We, being people of mixed roots, don’t typically have the luxury of a common cultural background to help us form friendships. Oftentimes, we’re stuck trying to over explain ourselves and failing to get through to anyone. And even if there happened to be a group of mixed people to hang out with, we’re never going to be all the same mix, though it can be easier to find commonalities in our experiences to bond over. But seeing a mixed character like Soso put in a prison where race pretty much defines all of the character’s friendships amplifies the tension that I think a lot of mixed people feel on a daily daily basis.
So where do we belong?

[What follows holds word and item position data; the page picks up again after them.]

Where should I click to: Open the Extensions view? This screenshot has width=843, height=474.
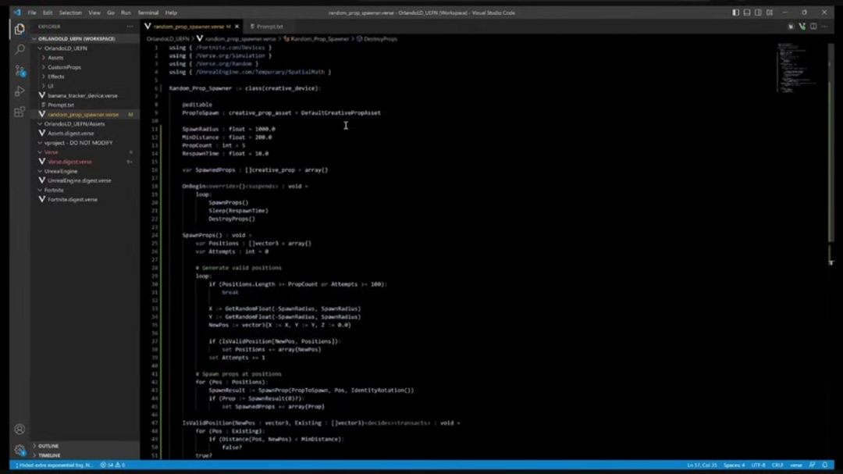[x=20, y=112]
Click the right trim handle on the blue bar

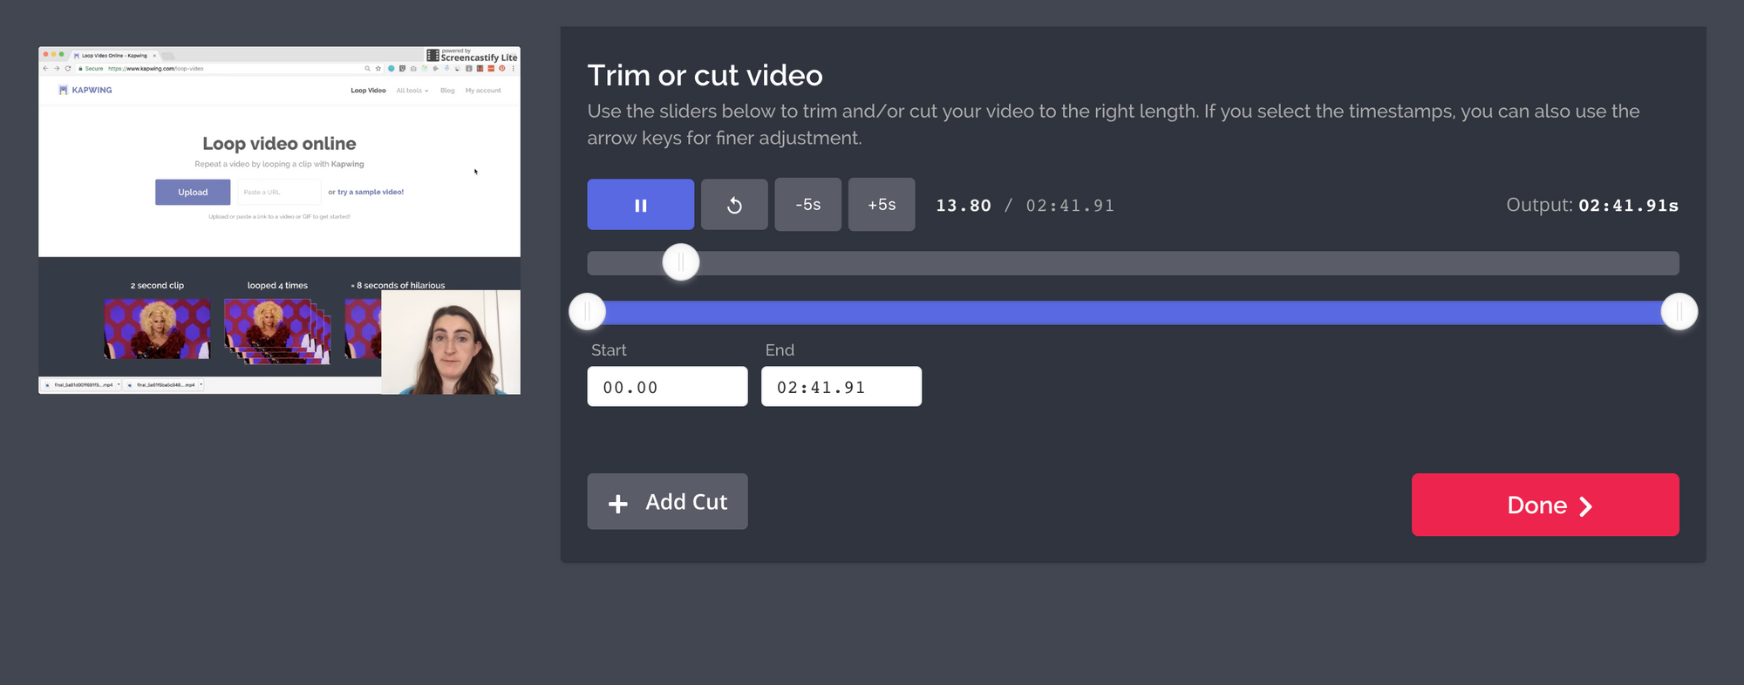(x=1679, y=312)
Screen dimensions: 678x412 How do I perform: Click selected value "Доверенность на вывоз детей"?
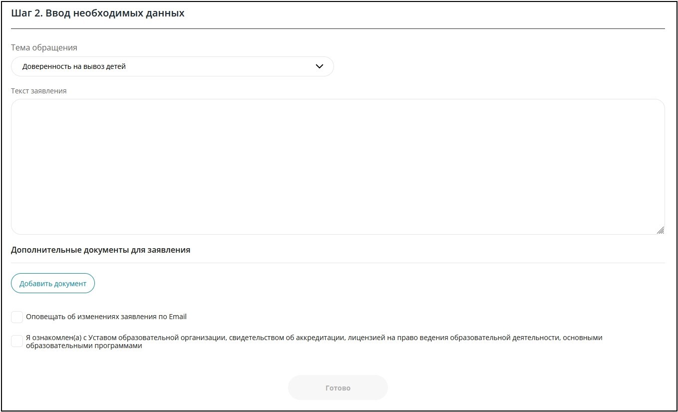(74, 66)
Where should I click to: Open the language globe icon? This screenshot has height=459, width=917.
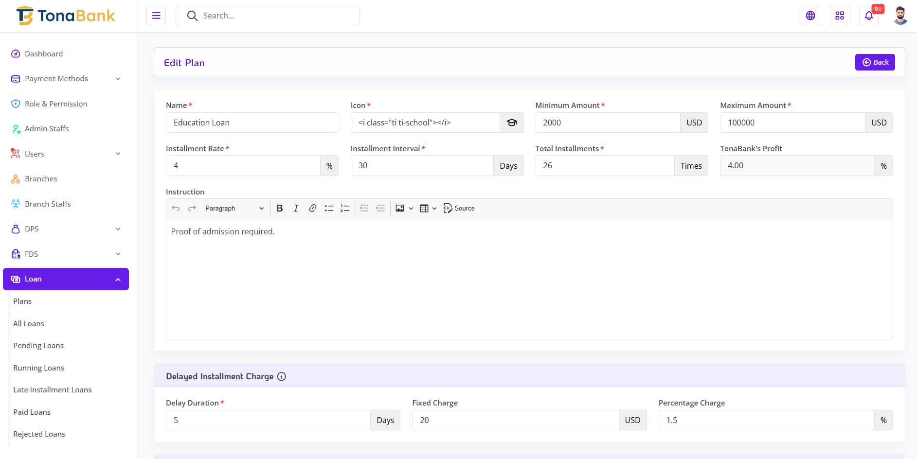point(810,16)
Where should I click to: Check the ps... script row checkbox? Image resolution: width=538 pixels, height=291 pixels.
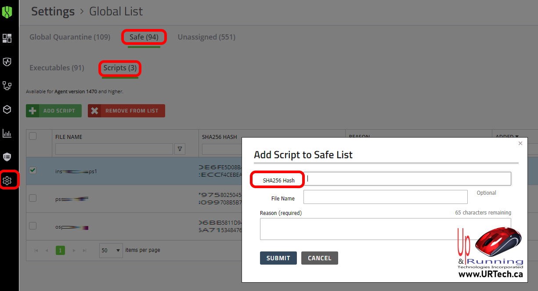(x=32, y=198)
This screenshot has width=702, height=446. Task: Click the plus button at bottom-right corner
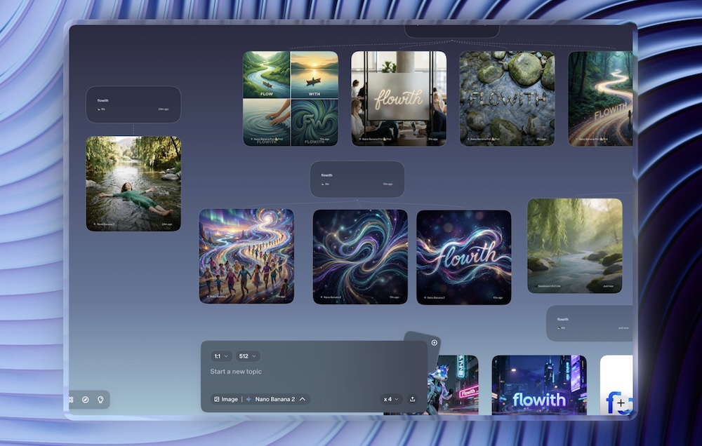pos(621,403)
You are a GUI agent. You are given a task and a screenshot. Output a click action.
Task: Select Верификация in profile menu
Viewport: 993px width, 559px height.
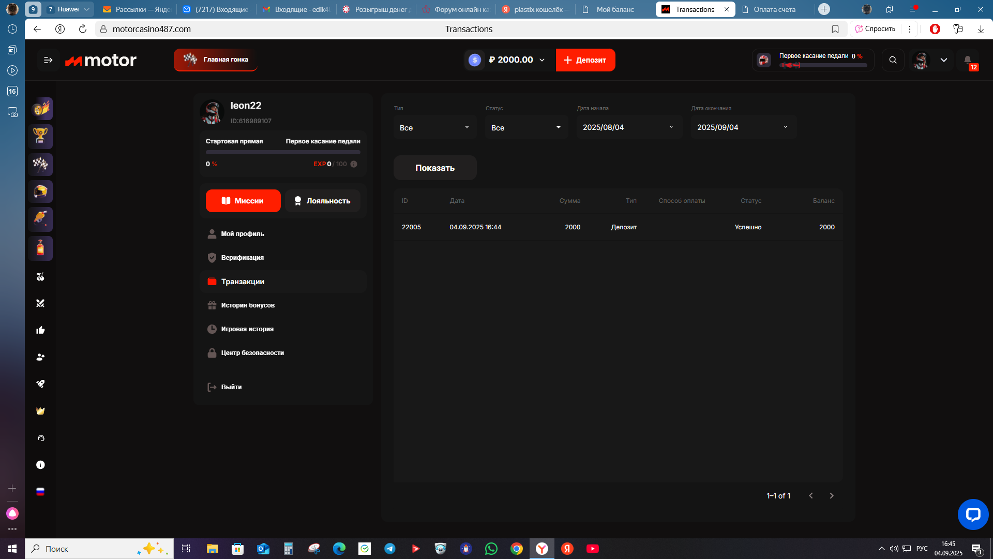pos(242,258)
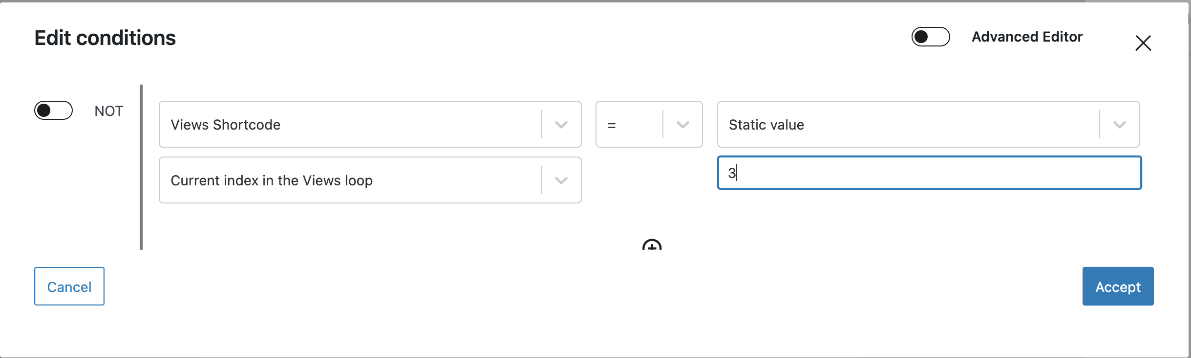Screen dimensions: 1191x358
Task: Click the vertical condition group divider bar
Action: tap(141, 167)
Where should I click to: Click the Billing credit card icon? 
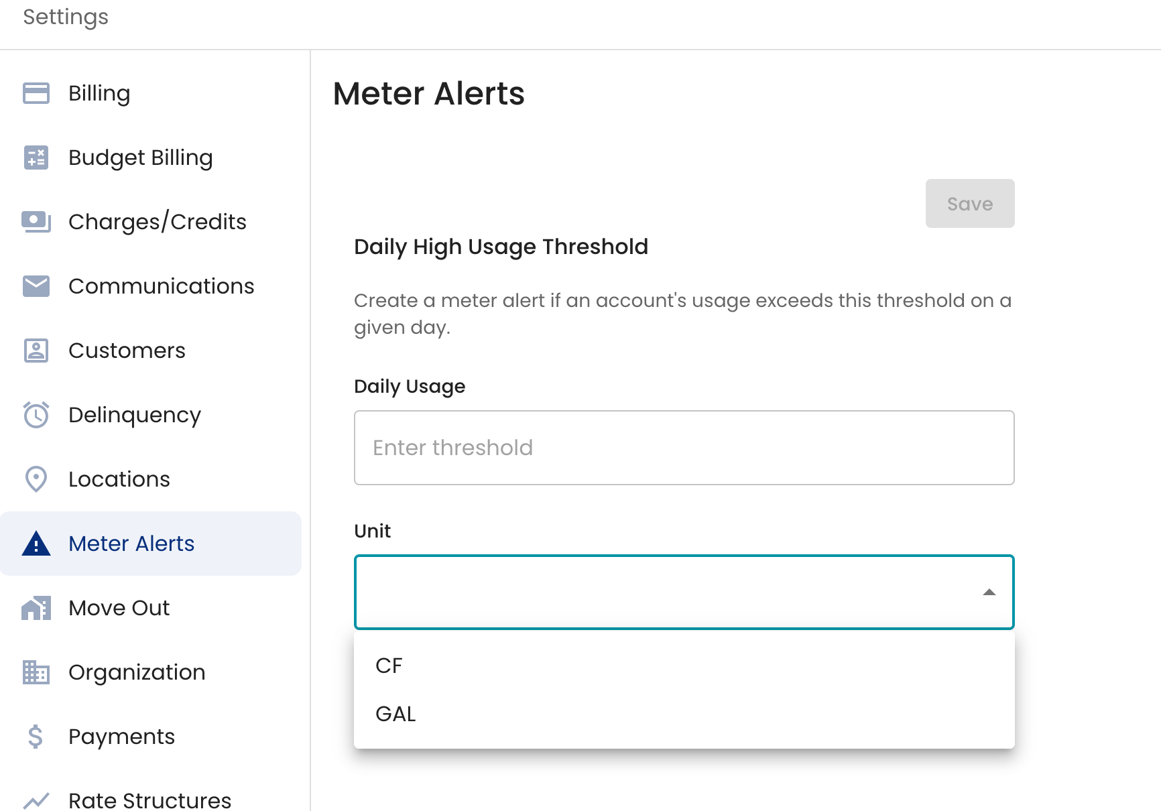(x=36, y=93)
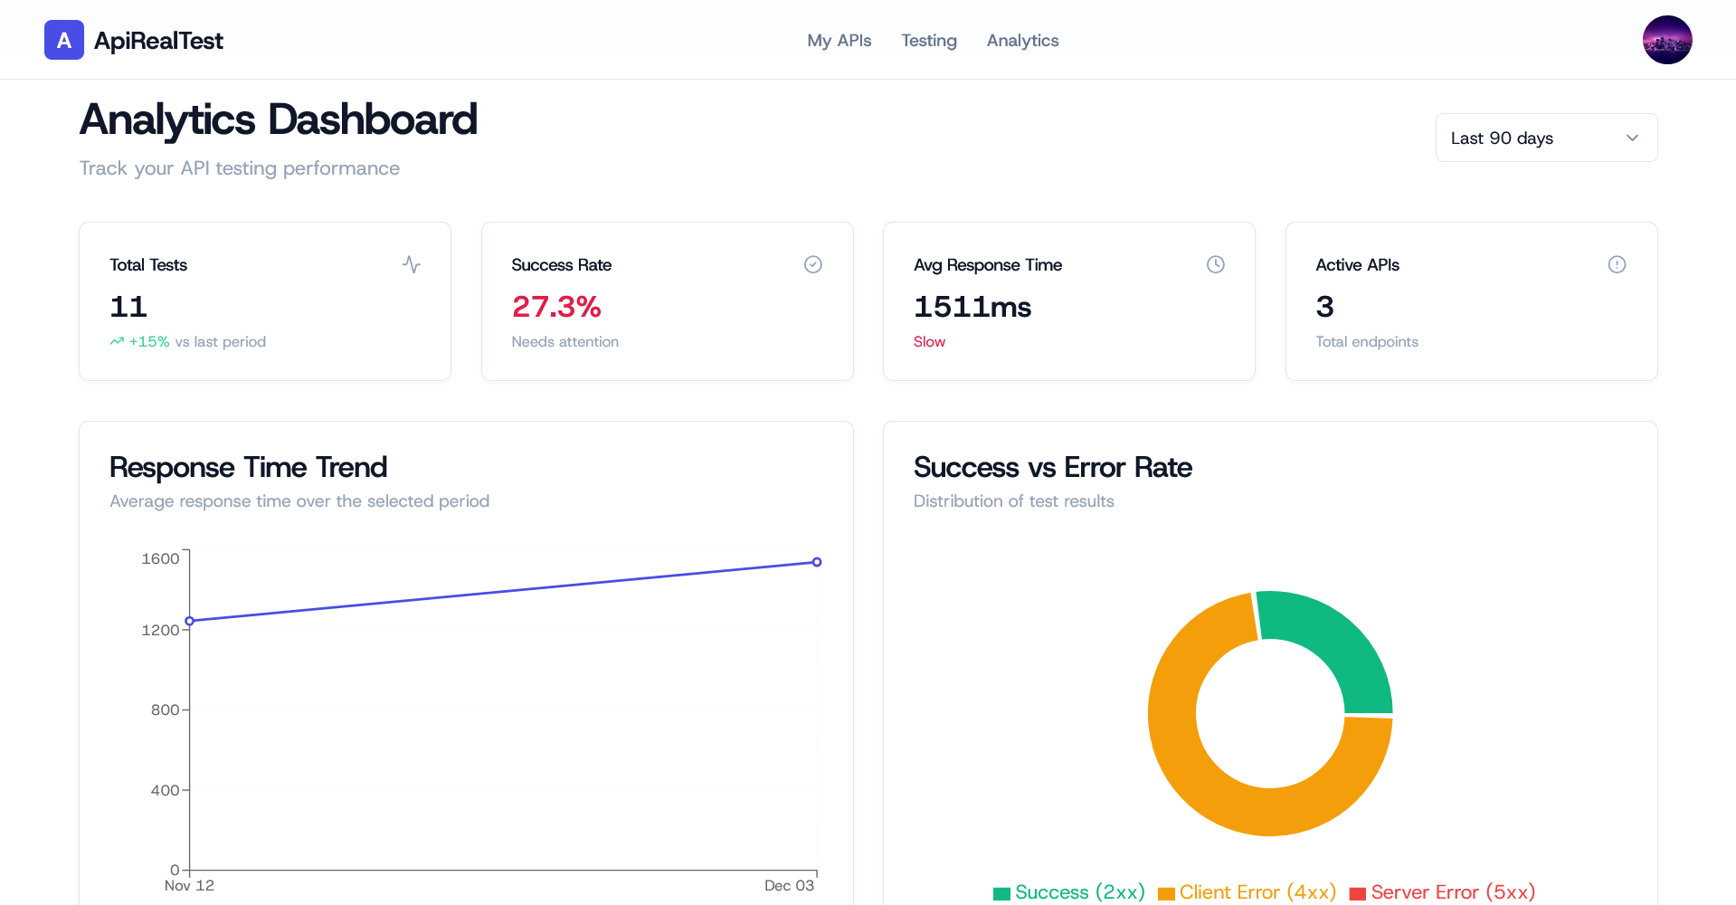Screen dimensions: 1736x905
Task: Click the user avatar in the top right
Action: pyautogui.click(x=1667, y=40)
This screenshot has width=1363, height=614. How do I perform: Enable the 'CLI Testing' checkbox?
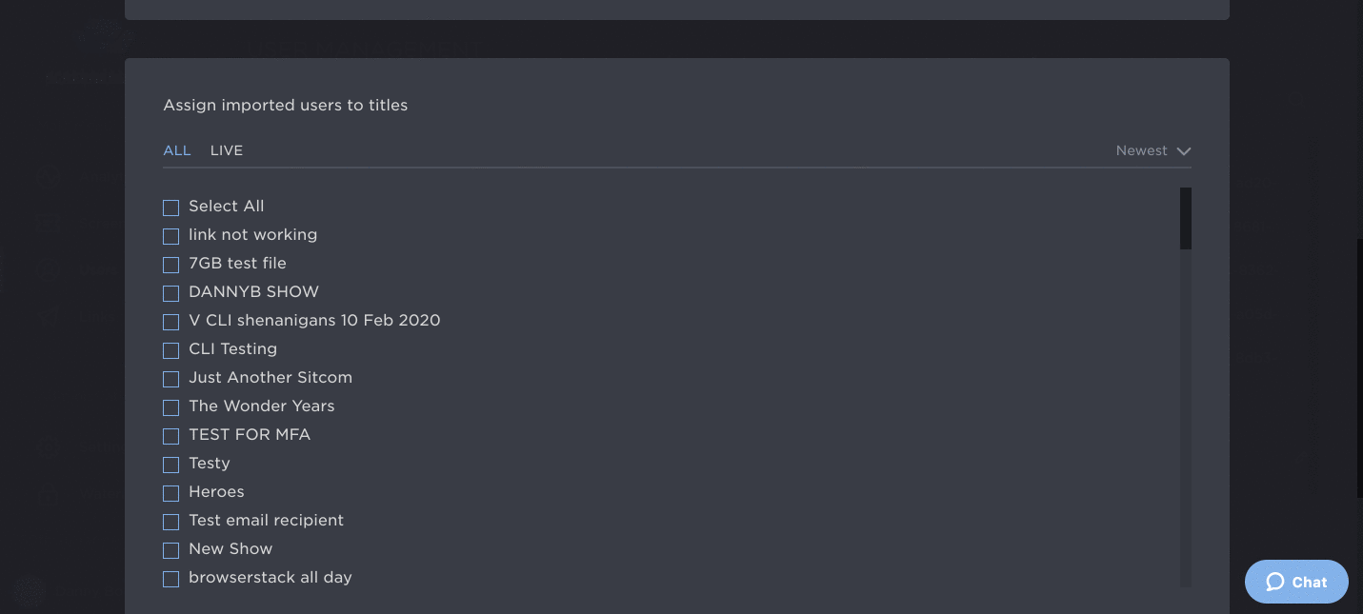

I’m going to be honest, I’m still trying to work it out. I think other people are too, and that might be why it’s finally getting a little acknowledgment in mainstream media, like on “Orange is the New Black.” It’s exciting to see that this show has invested time into telling a mixed character’s story and that it’s finally giving her more dimension in this latest season. Brook Soso isn’t the most adeptly written character ever, with her strange last name that sounds sort of Asian but really isn’t and that flashback to her piano playing days with her stereotypical Asian mother (let’s leave those topics for a later date), but I do think she is soso a step in the right direction.